Text:
Montsho v S (A134/2019) [2025] ZAGPJHC 510 (27 May 2025)



IN
THE HIGH COURT OF SOUTH AFRICA

GAUTENG
DIVISION, JOHANNESBURG

 

CASE
NO: A134/2019

(1) 
REPORTABLE:  NO 

(2) 
OF INTEREST TO OTHER JUDGES: NO

(3) 
REVISED: NO


27
May 2025

 

In
the matter between:

 

MONTSHO
TSHIDISO JIMMY                                                  

Appellant

 

And

 

THE
STATE
                                                                               

Respondent


 


JUDGMENT

 


Mdalana-Mayisela
et Moosa JJ


 


Introduction


 

[1] 
This is an appeal against the conviction and effective sentence of 28
years imprisonment imposed upon the appellant by
the Regional
Magistrate court, Orlando. The appeal is pursuant to the petition for
leave to appeal against conviction and sentence
having been granted
by this court. The appeal is opposed by the respondent. This court
granted an unopposed condonation application
for the late filing of
the notice of appeal.

 

[2] 
The appellant was charged on count 1 with robbery with aggravating
circumstances read with section 51(2)(a) of the Criminal
Law
Amendment Act 105 of 1997 (“the CLAA”); counts 2 and 4
with contravention of section 3 read with sections
1,103,117,120(1)(a)
and section 121 read with Schedule 4 of the
Firearms Control Act 60, of 2000 and further read with section 250 of
the Criminal Procedure Act 51, of 1977 (“the CPA”) –
unlawful possession
of a firearm: counts 3 and 5 with contravention
of section 90 read with sections 1,103,117,120(1)(a), and section 121
read with
Schedule 4 of the Firearms Control Act and further read
with section 250 of the CPA – unlawful possession of
ammunition.

Listing:

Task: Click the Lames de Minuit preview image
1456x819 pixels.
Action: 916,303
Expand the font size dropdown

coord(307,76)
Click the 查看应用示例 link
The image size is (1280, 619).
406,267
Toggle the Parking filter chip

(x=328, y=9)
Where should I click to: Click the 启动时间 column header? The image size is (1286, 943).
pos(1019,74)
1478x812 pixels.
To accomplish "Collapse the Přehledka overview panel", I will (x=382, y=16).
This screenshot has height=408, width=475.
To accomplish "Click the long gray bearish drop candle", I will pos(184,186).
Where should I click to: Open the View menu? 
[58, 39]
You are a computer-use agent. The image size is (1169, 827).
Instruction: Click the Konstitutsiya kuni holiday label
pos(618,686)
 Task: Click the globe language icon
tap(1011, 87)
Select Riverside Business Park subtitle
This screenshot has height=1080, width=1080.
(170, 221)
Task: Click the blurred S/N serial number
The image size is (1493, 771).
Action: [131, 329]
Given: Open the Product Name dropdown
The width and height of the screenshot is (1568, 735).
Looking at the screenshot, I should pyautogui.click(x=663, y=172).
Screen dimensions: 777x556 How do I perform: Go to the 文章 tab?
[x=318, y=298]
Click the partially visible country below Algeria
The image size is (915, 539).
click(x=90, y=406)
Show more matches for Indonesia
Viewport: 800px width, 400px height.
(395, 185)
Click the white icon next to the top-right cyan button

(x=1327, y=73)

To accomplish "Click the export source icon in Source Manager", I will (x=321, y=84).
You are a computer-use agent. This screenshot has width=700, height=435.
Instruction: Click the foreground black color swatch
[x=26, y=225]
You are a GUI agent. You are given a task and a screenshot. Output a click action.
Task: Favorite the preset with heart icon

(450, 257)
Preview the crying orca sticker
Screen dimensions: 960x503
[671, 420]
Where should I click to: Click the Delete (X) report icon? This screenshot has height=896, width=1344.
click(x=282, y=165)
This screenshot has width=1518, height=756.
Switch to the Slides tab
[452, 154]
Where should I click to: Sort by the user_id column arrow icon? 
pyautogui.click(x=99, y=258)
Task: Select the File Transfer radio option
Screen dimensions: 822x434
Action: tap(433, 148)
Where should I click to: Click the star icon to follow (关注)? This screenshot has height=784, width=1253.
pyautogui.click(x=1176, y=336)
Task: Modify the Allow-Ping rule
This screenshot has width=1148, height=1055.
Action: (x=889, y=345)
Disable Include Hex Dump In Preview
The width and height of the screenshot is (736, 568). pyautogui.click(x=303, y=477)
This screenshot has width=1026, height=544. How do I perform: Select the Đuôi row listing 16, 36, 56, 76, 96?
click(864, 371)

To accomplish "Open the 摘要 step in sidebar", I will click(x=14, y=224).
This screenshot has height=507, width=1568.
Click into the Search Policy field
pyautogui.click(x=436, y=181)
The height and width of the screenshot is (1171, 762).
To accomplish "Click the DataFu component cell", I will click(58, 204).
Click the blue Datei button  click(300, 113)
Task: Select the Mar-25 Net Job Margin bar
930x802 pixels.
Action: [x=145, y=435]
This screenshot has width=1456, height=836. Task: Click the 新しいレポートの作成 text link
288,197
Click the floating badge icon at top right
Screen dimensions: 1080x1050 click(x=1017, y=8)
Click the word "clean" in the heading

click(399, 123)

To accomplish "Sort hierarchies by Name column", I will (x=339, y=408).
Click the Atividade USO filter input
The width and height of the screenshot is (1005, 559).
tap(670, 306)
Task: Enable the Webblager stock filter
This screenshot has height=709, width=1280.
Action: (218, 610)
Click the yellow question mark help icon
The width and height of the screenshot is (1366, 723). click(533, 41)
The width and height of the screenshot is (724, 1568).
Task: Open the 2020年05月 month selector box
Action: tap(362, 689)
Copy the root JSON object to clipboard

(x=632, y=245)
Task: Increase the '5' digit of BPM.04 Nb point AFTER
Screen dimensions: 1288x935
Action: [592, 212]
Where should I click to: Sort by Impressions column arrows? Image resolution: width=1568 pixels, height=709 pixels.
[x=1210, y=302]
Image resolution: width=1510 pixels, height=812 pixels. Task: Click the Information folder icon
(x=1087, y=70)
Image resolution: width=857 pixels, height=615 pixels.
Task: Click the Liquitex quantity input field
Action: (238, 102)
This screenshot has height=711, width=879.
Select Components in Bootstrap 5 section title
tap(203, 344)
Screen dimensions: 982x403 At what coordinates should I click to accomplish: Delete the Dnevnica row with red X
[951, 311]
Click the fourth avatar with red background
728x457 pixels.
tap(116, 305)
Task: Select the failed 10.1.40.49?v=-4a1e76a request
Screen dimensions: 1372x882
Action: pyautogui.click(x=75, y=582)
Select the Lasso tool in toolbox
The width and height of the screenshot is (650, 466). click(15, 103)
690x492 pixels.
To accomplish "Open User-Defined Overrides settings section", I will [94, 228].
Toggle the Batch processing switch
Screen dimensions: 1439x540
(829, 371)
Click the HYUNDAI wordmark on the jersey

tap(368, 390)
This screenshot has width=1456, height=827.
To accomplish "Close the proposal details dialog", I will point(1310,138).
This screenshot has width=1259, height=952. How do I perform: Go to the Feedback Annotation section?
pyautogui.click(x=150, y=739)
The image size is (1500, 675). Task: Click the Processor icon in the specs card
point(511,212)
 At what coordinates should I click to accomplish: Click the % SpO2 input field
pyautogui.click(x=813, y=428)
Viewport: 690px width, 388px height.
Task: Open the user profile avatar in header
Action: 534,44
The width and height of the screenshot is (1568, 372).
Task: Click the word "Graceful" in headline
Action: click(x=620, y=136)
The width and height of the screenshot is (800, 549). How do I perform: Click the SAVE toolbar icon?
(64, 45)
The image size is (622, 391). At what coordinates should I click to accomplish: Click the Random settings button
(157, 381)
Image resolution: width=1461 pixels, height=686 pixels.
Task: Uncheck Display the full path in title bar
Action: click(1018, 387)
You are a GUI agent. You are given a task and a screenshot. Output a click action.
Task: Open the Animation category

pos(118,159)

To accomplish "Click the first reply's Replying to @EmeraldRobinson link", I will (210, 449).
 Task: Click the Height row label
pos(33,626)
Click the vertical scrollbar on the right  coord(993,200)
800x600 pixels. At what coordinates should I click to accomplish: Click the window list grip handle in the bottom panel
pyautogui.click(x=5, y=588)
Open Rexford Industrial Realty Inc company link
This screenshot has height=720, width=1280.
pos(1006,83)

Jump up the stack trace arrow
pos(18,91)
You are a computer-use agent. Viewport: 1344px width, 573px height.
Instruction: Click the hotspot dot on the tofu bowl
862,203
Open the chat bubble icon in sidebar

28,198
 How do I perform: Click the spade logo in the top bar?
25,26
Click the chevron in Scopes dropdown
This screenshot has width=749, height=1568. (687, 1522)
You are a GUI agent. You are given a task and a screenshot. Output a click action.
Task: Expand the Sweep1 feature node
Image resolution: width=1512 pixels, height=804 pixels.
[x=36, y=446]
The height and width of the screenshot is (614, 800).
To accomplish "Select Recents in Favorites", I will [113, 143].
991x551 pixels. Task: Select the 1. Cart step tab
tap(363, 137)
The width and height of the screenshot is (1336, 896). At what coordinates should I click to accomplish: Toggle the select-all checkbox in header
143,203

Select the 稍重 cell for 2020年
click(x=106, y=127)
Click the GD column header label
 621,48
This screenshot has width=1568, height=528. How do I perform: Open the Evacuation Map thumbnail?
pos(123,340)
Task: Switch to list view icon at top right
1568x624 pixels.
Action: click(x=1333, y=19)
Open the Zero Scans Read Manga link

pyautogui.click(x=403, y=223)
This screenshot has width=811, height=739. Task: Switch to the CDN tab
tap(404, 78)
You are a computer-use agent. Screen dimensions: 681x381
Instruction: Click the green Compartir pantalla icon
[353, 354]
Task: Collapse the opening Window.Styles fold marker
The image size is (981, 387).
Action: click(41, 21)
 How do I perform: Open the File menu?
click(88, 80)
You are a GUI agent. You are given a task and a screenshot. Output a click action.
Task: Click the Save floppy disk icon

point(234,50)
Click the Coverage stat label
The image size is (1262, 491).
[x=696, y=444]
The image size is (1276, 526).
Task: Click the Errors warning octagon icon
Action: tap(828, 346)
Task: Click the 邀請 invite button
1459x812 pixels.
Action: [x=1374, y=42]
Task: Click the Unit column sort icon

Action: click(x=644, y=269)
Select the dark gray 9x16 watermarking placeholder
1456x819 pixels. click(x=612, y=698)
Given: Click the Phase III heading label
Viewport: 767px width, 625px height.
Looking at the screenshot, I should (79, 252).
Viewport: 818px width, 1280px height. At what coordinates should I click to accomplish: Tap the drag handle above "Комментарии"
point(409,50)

Work to do:
[A] Which court imposed the conviction and sentence that the judgment addresses?
[B] Say whether each statement agrees with the judgment, answering yes or no and quoting the deciding words: (i) The respondent does not oppose the appeal. (ii) The condonation application for the late filing of the notice of appeal was unopposed. (iii) Count 1 was a charge of murder.
[C] Continue the judgment from the point where it stops.
The data comes from a different source than the judgment.

Answers:
[A] The Regional Magistrate court, Orlando.

[B]
(i) No: "The appeal is opposed by the respondent."
(ii) Yes: "This court granted an unopposed condonation application for the late filing of the notice of appeal."
(iii) No: "The appellant was charged on count 1 with robbery with aggravating circumstances"

[C]
[3] 
The appellant (accused 1) was charged with accused 2 and 3. He
pleaded not guilty to all counts and tendered no plea explanation.
He
was acquitted on counts 3 and 5. He was convicted as charged on
counts 1, 2 and 4. He was sentenced on count 1 to 12 years
imprisonment, counts 2 and 4 each to 8 years imprisonment. He was
declared unfit to possess a firearm in terms of section 103 of Act 60
of 2000. He applied for leave to appeal against both conviction and
sentence in the lower court and it was refused. He
was legally
represented throughout the proceedings in the lower court. 

 

Factual
background

 

[4] 
The facts leading to conviction and sentence are as follows. On 25
July 2008 at around 5 am, the complainant, Richard
Mzwakhe Banda left
his house going to work. As he was closing a gate, he heard a sound
of a firearm being cocked. He turned around
and saw accused 3
pointing him with a firearm and demanding his house keys. He gave him
the keys. At that stage the appellant and
accused 2 emerged. They all
went into the complainant’s yard. Accused 3 gave accused 2 a
firearm. Accused 3 unlocked the
house door and he went inside the
house together with accused 2.

 

[5] 
The appellant and complainant remained in the yard. The appellant was
in possession of a screwdriver. He instructed the
complainant to lay
down. The complainant complied with the instruction. He searched the
complainant. He took the cell phone and
R1500 cash from the
complainant. Thereafter, they went inside the house. The
complainant’s partner, Nomsa Xaba was also inside
the house.
She was instructed to cover her face with a blanket, and she
complied. The appellant and his co-accused took the MP3
player and
DVD player from the house and thereafter, they fled from the scene.

 

[6] 
The complainant gave chase. When they noticed that he was following
them, two shots were fired. The complainant took cover.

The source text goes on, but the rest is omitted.